1.3. Takeover bids 1.3.1. The Committee recommends that the Company has a procedure in place in the event of takeover bids, containing a "road map" covering matters for the Board of Directors to consider in the event of a takeover bid, or if the Board of Directors obtains reasonable grounds to suspect that a takeover bid may be submitted. In addition, it is recommended that it appears from the procedure that the Board of Directors abstains from countering any takeover bids by taking actions that seek to prevent the shareholders from deciding on the takeover bid, without the approval of the general meeting. Yes Ambu has prepared takeover procedures in the event of takeover bids, covering the period from when the Board of Directors has reason to believe that a takeover bid will be made. According to the takeover procedures, the Board of Directors should not, without the acceptance of the Annual General Meeting, attempt to counter a takeover bid by making decisions, which in reality prevent the shareholders from deciding on the takeover bid themselves.
1.4. Corporate Social Responsibility 1.4.1. The Committee recommends that the Board of Directors adopts a policy for the Company's corporate social responsibility, including social responsibility and sustainability, and that the policy is available in the Management commentary and/or on the Company's website. The Committee recommends that the Board of Directors ensures compliance with the policy. Yes Ambu's commitment to social responsibility and sustainability is included in the Company's Sustainability Engagement Policy. The policy is available on the Company's website. Compliance is ensured through the implementation of various related policies and procedures, including, for example, the Human and Labour Rights Policy and the Anti-Corruption Policy, and through various compliance programs, including the Responsible Supplier Program, as well as through continuous communication about these policies and training of relevant employees.
1.4.2. The Committee recommends that the Board of Directors adopt a tax policy to be made available on the Company's website. Yes Ambu has a tax policy approved by the Board of Directors, available on the Company's website.

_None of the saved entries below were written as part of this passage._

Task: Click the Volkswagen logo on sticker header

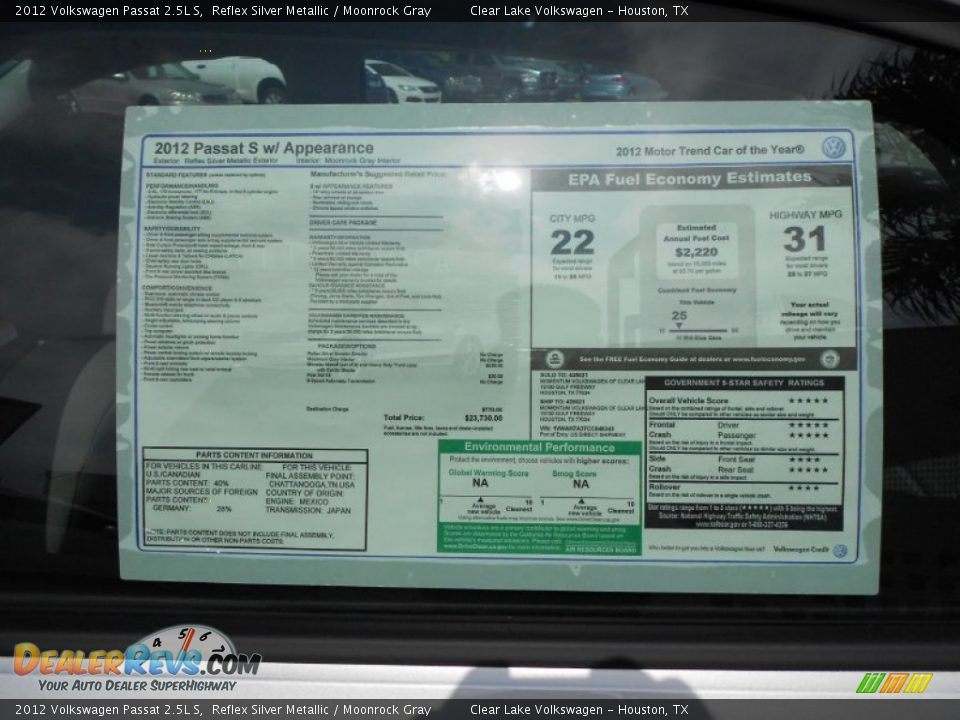Action: click(833, 148)
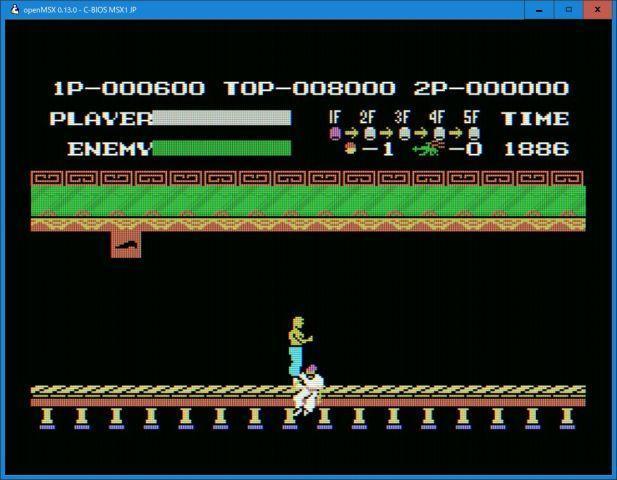Click the 1P-000600 score text
Image resolution: width=617 pixels, height=480 pixels.
tap(128, 88)
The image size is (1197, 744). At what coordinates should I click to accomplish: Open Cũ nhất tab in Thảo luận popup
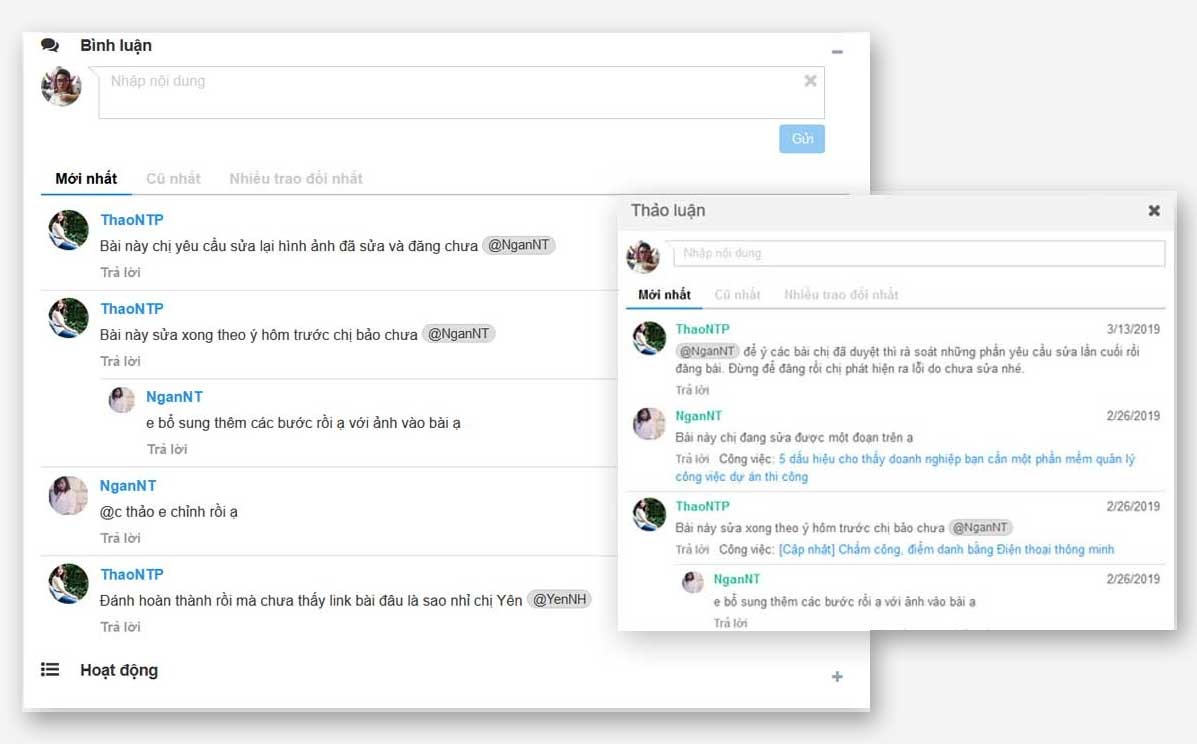click(737, 295)
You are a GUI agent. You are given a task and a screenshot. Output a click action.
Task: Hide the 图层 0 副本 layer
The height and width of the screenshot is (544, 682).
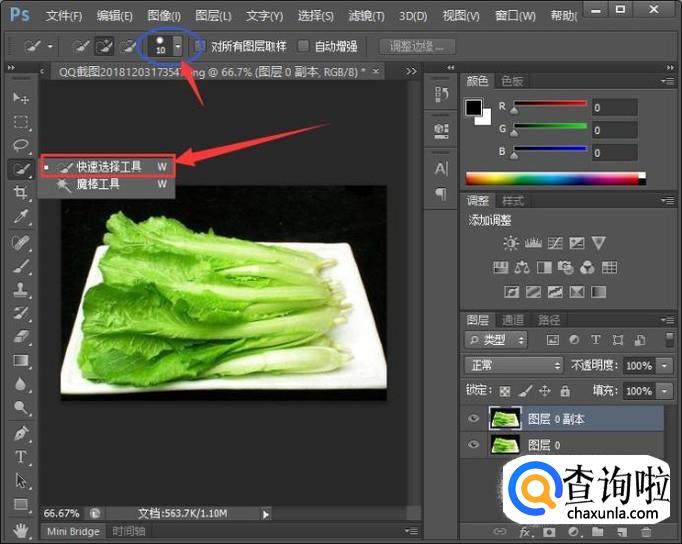tap(474, 418)
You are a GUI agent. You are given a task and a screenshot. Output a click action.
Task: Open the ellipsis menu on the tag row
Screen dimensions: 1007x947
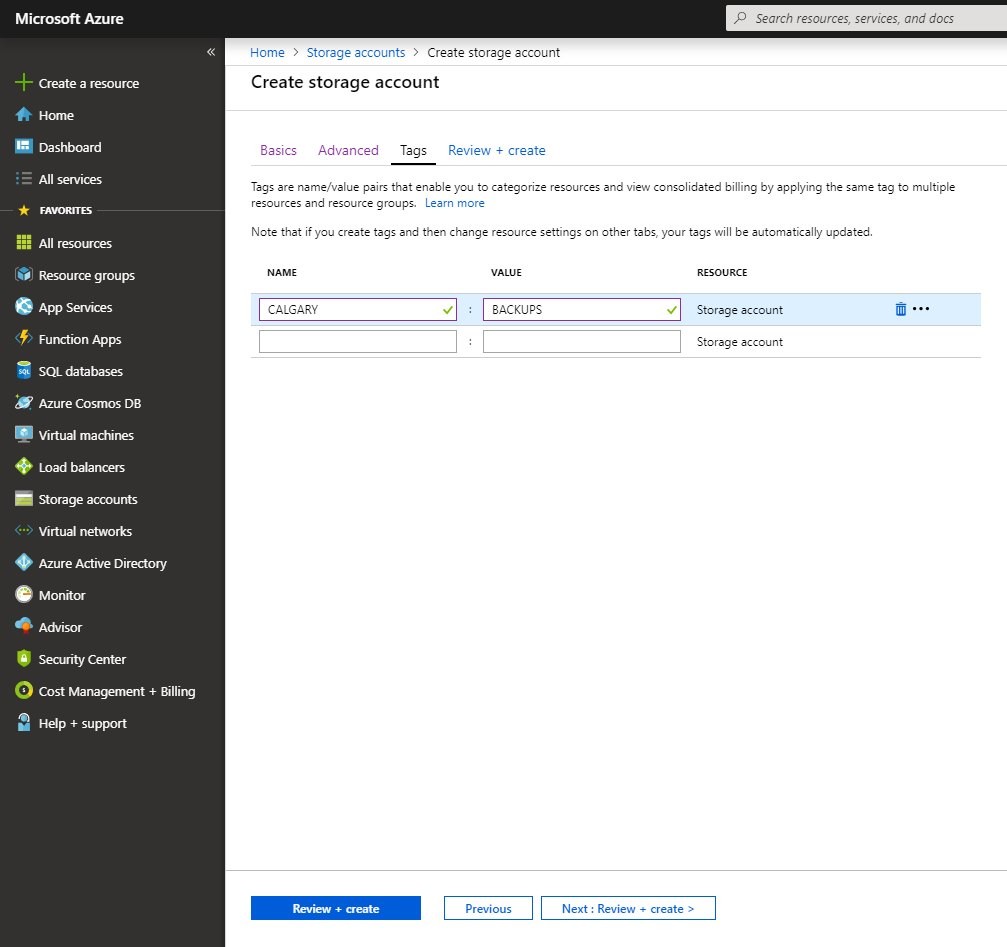[921, 309]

Ambu Corporate Governance Report 2022/23

2. The duties and responsibilities of the board of directors

Recommendation The Company complies The Company explains
2.1. Overall tasks and responsibilities
2.1.1. The Committee recommends that the Board of Directors in support of the Company's statutory objects, according to its articles of association and the long-term value creation, considers the Company's purpose and ensures and promotes a good culture and sound values in the Company. The Company should provide an account thereof in the Management commentary and/or on the Company's website. Yes In support of the Company's statutory objects, according to its articles of association and the long-term value creation, the Board of Directors considers on an ongoing basis, the Company's purpose, strategy, value, and culture to ensure that these are sound and in line with the principles on which the Company was founded.
The Company provides an account of its purpose, values, strategy and culture in the Annual Report as well as on its website,
2.1.2. The Committee recommends that the Board of Directors, at least once a year, discusses and, on a regular basis, follows up on the Company's overall strategic targets, in order to ensure the value creation in the Company. Yes Each year the Board of Directors reviews the overall strategy of Ambu at a two-day Board strategy seminar.
In addition, the Board of Directors regularly discusses strategic matters at board meetings and reviews performance up against the overall strategy, which is also reported on externally in connection with the quarterly financial reports and the Annual Report.
2.1.3. The Committee recommends that the Board of Directors, on a continuous basis, takes steps to examine whether the Company's share and capital structure supports the strategy and the long-term value creation in the interest of the Company as well as the shareholders. The Committee recommends that the Company gives an account thereof in the Management commentary. Yes The Board of Directors considers, on an ongoing basis, whether the capital and share capital structure supports the overall Company strategy and long-term value creation, in the interest of Company as well as the shareholders.
The Board of Directors' assessment thereof appears in the Annual Report.
2.1.4. The Committee recommends that the Board of Directors prepares and, on an annual basis, reviews guidelines for the Executive Management, including requirements in respect of the reporting to the Board of Directors. Yes The rules of procedure of the Board of Directors lay down the overall framework for the work of the Board related to the financial and managerial control of the Company.
The Board of Directors ensures that the necessary policies are available and that they are continuously updated - moreover, that the Company's risk management and internal controls are assessed on an ongoing basis.
The Board of Directors has also established guidelines for the Executive Management reporting to the Board.
The establishment and description of the areas of responsibility of the Executive Management, including the requirements for the Executive Management's reporting to the Board of Directors, as well as the communication between the two governing bodies, are included in the rules of procedure of the Board of Directors.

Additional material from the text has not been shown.